Explore The northeast
Xieng Khuang province lies at the crossroads of important trade routes leading north to China, south to Thailand and east to Vietnam, and has been coveted throughout the centuries by rival Southeast Asian empires. Xieng Khuang, hemmed in by a ring of dramatic mountains, including the country’s tallest peak, Phu Bia, is best known for the treeless flatlands and crater-ridden landscape of the Plain of Jars. A plateau of grassy meadows and low rolling hills situated at the centre of the province, the Plain takes its name from the clusters of chest-high funerary urns found there. For people with a very deep interest in archeology and Southeast Asian history the jars are worth the journey to Xieng Khuang, but for some tourists they are something of an anticlimax. However, their other-worldliness, against the flat barren landscape of the area, retains a certain mystique, and by choosing your guide wisely it’s possible to get a lot more out of a visit here.

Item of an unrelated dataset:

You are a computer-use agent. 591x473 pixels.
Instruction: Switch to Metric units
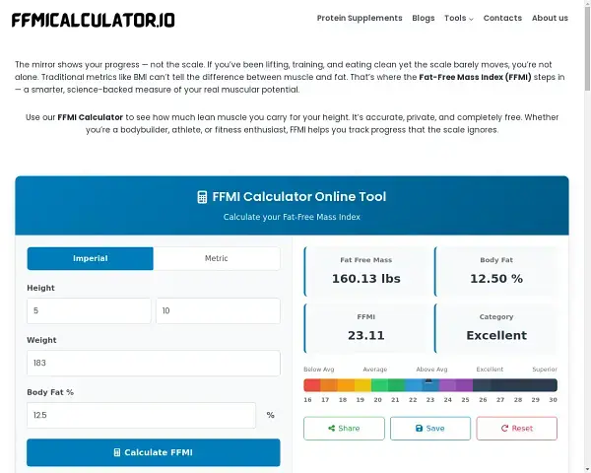point(217,258)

As the flattest area in northern Laos, the Plain of Jars is also a natural gathering point for armies – a fact not lost on military commanders of the early kingdoms of Lane Xang, Vietnam and Siam and later the Soviet Union, France and America, the Viet Minh, the Pathet Lao and the Lao Royalists. Fought over dearly in the Second Indochina War, the region was bombed extensively between 1964 and 1973, transforming the Plain into a wasteland, which leaves a lasting impression on those who fly over it into Phonsavan.

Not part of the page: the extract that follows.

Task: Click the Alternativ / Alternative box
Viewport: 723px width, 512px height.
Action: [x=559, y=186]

With much of the literature of the province’s historical Phuan kingdom destroyed and many of the customs lost, Hmong culture and festivals have come to play an important role in Xieng Khuang life. Boun Phao Hmong, or the Festival of the Hmong, celebrated throughout the province in November, draws overseas Hmong back each year for an event featuring water buffalo and bull-fights. In December, Hmong New Year, a time for young Hmong to find a husband or wife, is celebrated, as is the lowland Lao festival of Boun Haw Khao, a two-day holiday in which food is offered to the dead. It has a distinctly Xieng Khuang flavour, however, with the addition of horse races, horses being especially prized by villagers who work Xieng Khuang’s far-flung fields.
Some history
Even the legends surrounding the jars reveal how thoroughly life in Xieng Khuang has been overshadowed by war, with local lore telling of how the jars were created to hold rice wine by an army of giants to celebrate a military victory. Although the identity of the civilization that built the jars remains a mystery, local folk tales telling of the arrival of the Phuan people, the lowland Lao group that still dominates the ethnic make-up of the area today, date back as far as the seventh century, when the divine Tai–Lao first ancestor Khoun Borom sent his seventh and youngest son, Chet Chuong, to rule over the Tai peoples of Xieng Khuang. Although the time frame for this version of events may be a bit premature, Xieng Khuang was nonetheless one of the earlier areas settled by Tai peoples in Laos, and by the fourteenth century, an independent Phuan principality, known as Xieng Khuang and centred on modern-day Muang Khoun, had already begun to flourish here.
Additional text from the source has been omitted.